■ Work to complete: Go through the lines below and copy each one that holds the string "thumbnail".

■ Entries shown:
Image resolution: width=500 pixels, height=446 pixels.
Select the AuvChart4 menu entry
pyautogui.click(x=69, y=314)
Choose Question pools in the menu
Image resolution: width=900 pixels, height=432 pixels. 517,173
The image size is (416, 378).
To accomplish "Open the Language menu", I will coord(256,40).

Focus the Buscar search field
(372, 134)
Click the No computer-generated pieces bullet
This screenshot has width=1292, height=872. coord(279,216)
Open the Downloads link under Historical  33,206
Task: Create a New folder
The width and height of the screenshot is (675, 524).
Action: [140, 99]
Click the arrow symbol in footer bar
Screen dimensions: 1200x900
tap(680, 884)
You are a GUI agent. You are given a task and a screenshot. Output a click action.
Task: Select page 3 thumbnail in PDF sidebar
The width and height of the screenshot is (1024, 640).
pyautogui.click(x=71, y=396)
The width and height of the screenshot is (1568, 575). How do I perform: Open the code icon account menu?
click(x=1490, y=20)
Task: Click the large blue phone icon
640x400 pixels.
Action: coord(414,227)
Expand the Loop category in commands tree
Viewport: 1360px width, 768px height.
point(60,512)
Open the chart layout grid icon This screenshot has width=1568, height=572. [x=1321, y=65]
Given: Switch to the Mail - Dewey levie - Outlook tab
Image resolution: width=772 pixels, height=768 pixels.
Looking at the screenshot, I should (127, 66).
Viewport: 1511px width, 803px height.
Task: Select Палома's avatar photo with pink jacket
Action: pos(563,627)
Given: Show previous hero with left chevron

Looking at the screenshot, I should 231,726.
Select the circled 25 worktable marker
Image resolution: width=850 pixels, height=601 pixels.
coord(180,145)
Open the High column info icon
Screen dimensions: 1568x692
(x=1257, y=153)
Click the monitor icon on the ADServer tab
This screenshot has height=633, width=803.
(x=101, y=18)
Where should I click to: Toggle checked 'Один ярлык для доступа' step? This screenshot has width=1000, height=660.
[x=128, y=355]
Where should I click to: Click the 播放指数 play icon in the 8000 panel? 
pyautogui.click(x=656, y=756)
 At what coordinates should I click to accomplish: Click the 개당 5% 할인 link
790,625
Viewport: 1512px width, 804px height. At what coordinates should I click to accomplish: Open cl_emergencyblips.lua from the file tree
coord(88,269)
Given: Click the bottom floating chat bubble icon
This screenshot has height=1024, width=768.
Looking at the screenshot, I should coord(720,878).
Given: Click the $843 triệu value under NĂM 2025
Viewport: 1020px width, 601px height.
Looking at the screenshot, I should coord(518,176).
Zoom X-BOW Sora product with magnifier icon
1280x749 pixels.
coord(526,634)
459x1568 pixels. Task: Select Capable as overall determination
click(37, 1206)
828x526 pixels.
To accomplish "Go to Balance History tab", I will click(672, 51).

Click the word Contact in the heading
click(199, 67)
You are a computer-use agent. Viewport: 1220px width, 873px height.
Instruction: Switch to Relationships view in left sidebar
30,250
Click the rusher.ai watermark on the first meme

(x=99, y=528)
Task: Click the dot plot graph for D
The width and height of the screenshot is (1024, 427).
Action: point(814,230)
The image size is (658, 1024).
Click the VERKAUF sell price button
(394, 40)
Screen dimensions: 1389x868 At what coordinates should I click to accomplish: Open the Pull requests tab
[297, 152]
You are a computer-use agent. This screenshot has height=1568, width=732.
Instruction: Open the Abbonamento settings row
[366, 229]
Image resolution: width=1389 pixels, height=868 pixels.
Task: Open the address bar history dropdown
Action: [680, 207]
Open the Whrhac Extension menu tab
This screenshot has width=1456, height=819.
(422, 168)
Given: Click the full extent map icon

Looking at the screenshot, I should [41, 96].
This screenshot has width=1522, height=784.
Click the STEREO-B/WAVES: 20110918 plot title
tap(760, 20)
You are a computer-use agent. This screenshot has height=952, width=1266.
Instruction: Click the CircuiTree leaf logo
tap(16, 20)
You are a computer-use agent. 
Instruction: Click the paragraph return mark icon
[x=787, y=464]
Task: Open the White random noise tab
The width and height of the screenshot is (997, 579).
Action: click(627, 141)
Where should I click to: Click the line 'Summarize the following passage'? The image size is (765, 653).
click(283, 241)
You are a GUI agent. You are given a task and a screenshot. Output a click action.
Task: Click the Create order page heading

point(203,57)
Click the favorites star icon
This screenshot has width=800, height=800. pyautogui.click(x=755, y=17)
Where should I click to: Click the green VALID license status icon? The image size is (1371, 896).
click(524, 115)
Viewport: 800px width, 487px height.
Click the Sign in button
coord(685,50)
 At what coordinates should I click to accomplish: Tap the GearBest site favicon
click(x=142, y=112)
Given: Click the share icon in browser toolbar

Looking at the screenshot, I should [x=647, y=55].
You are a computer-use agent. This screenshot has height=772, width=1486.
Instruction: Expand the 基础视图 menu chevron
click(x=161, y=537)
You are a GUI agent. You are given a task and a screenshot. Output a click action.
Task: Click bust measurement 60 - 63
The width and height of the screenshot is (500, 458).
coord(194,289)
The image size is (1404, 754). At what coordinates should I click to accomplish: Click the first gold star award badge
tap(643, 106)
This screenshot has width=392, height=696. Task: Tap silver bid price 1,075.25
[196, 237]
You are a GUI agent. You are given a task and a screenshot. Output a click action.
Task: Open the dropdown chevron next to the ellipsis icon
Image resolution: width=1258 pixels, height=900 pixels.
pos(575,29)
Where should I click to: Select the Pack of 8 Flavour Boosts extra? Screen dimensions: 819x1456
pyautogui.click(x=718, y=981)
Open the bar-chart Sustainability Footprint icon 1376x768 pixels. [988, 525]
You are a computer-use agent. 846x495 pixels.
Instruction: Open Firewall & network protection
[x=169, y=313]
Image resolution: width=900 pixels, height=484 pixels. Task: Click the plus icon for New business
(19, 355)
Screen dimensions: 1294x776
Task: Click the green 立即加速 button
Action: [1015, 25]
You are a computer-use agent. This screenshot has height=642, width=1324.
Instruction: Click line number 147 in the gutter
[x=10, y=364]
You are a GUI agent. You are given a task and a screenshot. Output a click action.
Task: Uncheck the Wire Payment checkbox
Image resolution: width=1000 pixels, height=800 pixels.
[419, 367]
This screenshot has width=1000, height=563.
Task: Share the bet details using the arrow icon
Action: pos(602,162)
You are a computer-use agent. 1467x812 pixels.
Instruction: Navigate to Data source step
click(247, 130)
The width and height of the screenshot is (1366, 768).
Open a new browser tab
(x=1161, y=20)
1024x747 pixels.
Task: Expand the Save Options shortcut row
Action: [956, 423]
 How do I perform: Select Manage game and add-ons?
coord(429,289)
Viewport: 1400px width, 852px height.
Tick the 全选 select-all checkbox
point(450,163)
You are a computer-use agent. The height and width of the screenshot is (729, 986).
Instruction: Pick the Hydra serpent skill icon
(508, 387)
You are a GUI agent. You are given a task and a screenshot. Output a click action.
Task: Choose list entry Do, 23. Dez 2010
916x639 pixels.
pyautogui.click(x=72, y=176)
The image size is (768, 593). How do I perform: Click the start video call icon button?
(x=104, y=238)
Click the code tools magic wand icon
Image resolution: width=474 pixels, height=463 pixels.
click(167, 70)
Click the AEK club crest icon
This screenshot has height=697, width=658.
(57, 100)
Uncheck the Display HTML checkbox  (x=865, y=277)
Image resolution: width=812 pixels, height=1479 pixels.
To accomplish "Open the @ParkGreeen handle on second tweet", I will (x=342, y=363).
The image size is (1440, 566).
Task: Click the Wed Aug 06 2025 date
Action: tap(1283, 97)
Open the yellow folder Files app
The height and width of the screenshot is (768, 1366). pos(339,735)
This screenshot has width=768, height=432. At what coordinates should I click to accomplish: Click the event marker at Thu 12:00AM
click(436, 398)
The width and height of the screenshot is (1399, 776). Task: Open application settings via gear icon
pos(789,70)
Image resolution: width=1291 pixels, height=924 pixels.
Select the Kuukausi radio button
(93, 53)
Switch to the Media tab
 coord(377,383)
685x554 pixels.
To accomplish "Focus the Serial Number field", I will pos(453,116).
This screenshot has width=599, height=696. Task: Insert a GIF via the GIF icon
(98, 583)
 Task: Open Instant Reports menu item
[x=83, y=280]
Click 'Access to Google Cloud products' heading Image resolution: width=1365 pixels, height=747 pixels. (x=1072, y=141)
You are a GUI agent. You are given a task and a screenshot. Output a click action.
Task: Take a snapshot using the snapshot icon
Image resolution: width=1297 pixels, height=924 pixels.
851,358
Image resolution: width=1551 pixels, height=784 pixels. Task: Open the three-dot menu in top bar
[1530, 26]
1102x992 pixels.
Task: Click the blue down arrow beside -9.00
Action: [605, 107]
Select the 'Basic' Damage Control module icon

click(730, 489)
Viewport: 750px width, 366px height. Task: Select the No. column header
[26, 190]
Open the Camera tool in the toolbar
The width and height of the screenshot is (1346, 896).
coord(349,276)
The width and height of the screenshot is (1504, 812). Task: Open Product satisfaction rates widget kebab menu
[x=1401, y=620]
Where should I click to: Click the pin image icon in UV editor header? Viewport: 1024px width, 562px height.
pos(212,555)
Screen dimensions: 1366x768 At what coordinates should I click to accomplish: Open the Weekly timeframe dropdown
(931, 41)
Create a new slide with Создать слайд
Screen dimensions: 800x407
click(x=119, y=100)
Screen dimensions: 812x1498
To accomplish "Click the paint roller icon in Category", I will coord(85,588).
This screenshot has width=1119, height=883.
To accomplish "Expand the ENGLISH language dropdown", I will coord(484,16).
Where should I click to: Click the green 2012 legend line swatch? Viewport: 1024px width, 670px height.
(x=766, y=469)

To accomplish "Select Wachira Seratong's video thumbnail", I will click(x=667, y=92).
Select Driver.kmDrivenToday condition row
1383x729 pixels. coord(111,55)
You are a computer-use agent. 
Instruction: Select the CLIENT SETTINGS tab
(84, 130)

■ Exercise response:
Task: Select page 3 thumbnail in PDF sidebar
To accomplish "Select Wachira Seratong's video thumbnail", I will click(x=667, y=92).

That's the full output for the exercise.